-- PETUNJUK --
Perbarui bagian teks tentang gagal panen cengkeh di Manggarai Raya, dari "Itu berarti kondisi" sampai "tahun 2021 kemarin.", dengan mengganti "tanaman cengkeh" menjadi "pohon cengkeh". Tulis ulang bagian itu secara utuh.
##### TEKS BACAAN
Seperti musim panen tahun 2021 kemarin, tanaman cengkeh di sebagian besar wilayah Manggarai Raya, Flores, Nusa Tenggara Timur kembali terancam gagal panen tahun ini.
Situasi ini tentu saja membuat lesu petani cengkeh, dan selebihnya, harapan ekonomi kembali berdenyut di tengah petani sedemikian jauh panggang dari api.
Padahal menariknya, di tengah ancaman gagal panen dan/atau menurunnya produktivitas bunga cengkeh tahun ini, harga jual per kg keringnya justru menggairahkan, yakni Rp 105.000,-.
Adapun sejauh pengamatan saya, penyebab utama di balik ancaman gagal panen cengkeh tahun ini disebabkan oleh faktor iklim. Baik itu misalnya, karena dipicu curah hujan yang tinggi, angin kencang, sinar matahari kurang, dlsb.
Benar, bahwa faktor yang amat menentukan berhasil tidaknya pemanenan cengkeh adalah iklim.
Seperti kita tahu, bahwa hampir sepanjang Desember hingga Maret 2022, curah hujannya terlalu tinggi di Manggarai Raya. Saya pikir, intensitas hujannya mencapai 4.000 mm. Itu berarti jauh di atas rata-rata 2.500-3.000 mm.
Sebagai konsekuensinya, terjadi kerusakan parah pada bunga cengkeh dan akar tanaman serta memicu tumbuhnya lumut pada ranting dan cabang pohonnya.
Itu berarti kondisi tanaman cengkeh kita tak lagi dalam kondisi yang sehat. Dan karenanya, amatlah logis apabila tahun ini petani cengkeh di Manggarai Raya kembali gagal panen, seperti gejala pada tahun 2021 kemarin.
##########
##### CUPLIKAN BAHAN
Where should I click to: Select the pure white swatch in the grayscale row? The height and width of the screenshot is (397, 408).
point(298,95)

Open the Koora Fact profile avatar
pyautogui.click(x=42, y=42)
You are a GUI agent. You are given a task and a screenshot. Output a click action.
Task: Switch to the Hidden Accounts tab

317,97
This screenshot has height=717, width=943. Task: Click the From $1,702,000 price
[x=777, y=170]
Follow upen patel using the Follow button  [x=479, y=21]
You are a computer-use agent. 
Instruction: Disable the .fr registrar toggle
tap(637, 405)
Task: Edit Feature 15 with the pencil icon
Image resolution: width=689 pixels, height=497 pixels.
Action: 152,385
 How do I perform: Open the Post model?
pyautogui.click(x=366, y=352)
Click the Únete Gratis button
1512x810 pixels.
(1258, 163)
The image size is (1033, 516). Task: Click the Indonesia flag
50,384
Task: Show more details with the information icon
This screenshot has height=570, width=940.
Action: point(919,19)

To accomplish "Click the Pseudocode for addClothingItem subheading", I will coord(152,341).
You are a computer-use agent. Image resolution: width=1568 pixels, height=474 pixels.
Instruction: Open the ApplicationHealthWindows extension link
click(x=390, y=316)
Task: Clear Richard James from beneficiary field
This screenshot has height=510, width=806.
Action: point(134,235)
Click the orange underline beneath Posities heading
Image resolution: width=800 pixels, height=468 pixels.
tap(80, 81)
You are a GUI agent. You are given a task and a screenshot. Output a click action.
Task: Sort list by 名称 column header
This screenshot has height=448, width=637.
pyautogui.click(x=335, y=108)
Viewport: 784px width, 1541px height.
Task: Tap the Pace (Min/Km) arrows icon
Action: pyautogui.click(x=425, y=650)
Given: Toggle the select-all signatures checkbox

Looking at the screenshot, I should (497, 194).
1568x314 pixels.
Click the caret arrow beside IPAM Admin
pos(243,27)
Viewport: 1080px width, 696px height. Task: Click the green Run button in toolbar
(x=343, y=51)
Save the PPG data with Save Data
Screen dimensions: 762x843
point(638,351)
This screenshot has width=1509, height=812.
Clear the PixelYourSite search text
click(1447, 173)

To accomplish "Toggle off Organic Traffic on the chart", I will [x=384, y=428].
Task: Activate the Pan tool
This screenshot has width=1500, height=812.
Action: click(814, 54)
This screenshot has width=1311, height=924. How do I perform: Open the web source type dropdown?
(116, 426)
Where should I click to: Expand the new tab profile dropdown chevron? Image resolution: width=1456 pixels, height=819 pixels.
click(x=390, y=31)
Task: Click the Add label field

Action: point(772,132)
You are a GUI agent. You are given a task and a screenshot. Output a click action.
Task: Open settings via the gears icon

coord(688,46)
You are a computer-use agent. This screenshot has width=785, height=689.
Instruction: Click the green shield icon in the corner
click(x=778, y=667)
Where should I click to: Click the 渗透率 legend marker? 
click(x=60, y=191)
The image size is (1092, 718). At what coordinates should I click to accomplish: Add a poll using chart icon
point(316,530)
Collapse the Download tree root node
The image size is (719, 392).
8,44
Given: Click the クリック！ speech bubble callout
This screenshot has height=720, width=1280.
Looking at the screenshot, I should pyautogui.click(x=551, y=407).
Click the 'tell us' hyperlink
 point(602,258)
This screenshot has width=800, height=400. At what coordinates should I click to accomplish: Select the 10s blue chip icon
##########
-- JAWABAN --
Itu berarti kondisi pohon cengkeh kita tak lagi dalam kondisi yang sehat. Dan karenanya, amatlah logis apabila tahun ini petani cengkeh di Manggarai Raya kembali gagal panen, seperti gejala pada tahun 2021 kemarin.